Of the three I've read, my favorite is Child of My Heart. Theresa, the narrator of this book, is a fifteen-year-old, also from a Brooklyn Irish family (now living on Long Island), but in this case all of the events take place within a single summer, in fact, the first 100 pages or so detail the events of a single day at the beach. Theresa is working as a babysitter for two children: the young daughter of a well-know artist in the community and her own younger cousin Daisy from Brooklyn, out to spend a few weeks on the shore and away from her claustrophobic family. Again, there is something patient and deliberate and totally convincing about McDermott's description, which serves as a kind of indirect characterization of her narrator, the kind of person on whom truly nothing is lost. She is completely present to and at home in the moment. And thus, necessarily, so are we. Here, for example, is a description as Theresa and Daisy approach the artist's house together for the first time:
Inside, the path was mostly grown over—only a sprinkling of tiny rocks and sand here and there among the weeds and the fallen branches. The path ran through a pretty substantial wood, this whole side of the property was heavily wooded, and because the sunlight came in stripes—thick shafts of it, ahead of us and to either side—the undergrowth still felt damp and the air a little musty. Suddenly the sun, which had been growing progressively, appropriately, warmer on our heads throughout the morning, seemed to have lost its pace, or its rhythm—its certainty, anyway—and for a moment I felt we could have been passing through any time of day at all, early morning, late afternoon, and nearly any season. I mentioned this to Daisy and she said, "It's nice." There was a scurry of salamanders or field mice near our feet, and the crossing shadows of birds high up in the leaves.
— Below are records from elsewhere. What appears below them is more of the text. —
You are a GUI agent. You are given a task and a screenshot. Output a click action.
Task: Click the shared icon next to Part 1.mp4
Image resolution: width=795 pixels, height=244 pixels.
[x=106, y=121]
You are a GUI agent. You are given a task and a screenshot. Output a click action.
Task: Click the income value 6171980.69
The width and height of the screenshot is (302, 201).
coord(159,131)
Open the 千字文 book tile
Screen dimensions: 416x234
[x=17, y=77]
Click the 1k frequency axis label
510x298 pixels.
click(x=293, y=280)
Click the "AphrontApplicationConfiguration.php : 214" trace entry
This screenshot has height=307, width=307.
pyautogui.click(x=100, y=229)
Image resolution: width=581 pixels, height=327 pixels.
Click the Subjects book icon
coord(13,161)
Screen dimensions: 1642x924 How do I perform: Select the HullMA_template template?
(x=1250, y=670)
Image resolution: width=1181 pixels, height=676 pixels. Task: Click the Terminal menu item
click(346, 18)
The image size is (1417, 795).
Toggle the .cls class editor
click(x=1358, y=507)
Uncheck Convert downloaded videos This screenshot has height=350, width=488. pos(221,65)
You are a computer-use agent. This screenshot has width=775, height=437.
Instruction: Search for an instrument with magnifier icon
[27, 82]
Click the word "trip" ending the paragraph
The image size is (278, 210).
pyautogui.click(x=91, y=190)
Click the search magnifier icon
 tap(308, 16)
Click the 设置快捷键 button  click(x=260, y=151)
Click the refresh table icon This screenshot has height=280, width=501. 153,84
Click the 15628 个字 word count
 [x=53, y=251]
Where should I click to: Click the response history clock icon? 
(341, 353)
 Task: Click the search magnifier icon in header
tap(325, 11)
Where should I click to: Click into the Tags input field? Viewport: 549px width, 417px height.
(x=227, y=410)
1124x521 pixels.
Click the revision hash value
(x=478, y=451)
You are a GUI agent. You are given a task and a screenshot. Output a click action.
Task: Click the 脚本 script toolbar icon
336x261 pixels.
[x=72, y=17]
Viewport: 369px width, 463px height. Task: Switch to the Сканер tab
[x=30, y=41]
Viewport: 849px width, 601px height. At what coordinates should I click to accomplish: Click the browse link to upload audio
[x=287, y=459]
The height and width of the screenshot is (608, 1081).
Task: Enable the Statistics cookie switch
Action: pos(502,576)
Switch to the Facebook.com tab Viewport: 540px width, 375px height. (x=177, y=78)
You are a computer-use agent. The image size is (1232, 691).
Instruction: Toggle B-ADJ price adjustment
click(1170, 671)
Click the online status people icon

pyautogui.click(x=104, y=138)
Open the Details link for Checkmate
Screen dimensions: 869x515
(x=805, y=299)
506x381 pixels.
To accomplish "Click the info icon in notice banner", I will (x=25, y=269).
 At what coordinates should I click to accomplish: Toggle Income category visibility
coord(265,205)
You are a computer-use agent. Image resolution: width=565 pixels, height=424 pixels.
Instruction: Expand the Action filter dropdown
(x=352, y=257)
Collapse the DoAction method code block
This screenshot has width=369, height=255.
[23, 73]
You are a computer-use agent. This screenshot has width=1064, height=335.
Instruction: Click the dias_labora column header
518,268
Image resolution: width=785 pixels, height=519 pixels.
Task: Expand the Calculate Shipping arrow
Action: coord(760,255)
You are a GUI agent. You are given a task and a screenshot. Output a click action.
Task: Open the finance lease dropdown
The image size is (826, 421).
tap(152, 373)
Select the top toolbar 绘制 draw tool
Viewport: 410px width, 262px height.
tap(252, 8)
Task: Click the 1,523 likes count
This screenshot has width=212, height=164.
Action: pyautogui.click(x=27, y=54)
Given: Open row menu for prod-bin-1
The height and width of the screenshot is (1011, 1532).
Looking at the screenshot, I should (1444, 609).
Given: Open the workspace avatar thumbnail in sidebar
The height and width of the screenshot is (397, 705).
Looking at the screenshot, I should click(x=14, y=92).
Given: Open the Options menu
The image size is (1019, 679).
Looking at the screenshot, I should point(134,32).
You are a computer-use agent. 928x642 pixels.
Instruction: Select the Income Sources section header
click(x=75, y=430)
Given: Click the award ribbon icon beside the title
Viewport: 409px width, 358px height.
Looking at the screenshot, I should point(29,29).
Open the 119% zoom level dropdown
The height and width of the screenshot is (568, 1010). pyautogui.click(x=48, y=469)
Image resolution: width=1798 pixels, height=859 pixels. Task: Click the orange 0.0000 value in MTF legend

I stopped to break a stalk of milkweed for Daisy, and she nodded earnestly, as she did at everything I had to show here. I took her hand. Cathedral light, to be sure, and the smell of the damp earth and the wet wood and, as I began to see the shape of Flora's house through the trees, the faint whiff of paint or turpentine, or whatever it was that Flora's father was using—something to do with art, anyway.
Something to do with art, indeed. This passage, while chosen more or less at random, is fully representative of McDermott's style. There's a physicality about her writing that works both as description and as metaphor, and brings us very deeply in under the narrator's skin.
McDermott is, I suspect, not for everyone. She's a miniaturist of sorts, and her great strength is that her writing is attuned to the mundane interactions of everyday life in a way that illuminates them and makes them feel, frequently, well, miraculous. There's a great scene in the early part of After This where a family (Mom, Dad, and three kids) spend the morning at the beach together. A rising storm brings wind that drives them into their car to have lunch, and the chapter that describes the five souls constrained in that small space for the meal shines a light down through the rest of their lives. I don't know exactly how McDermott carries it off, but I'm really impressed.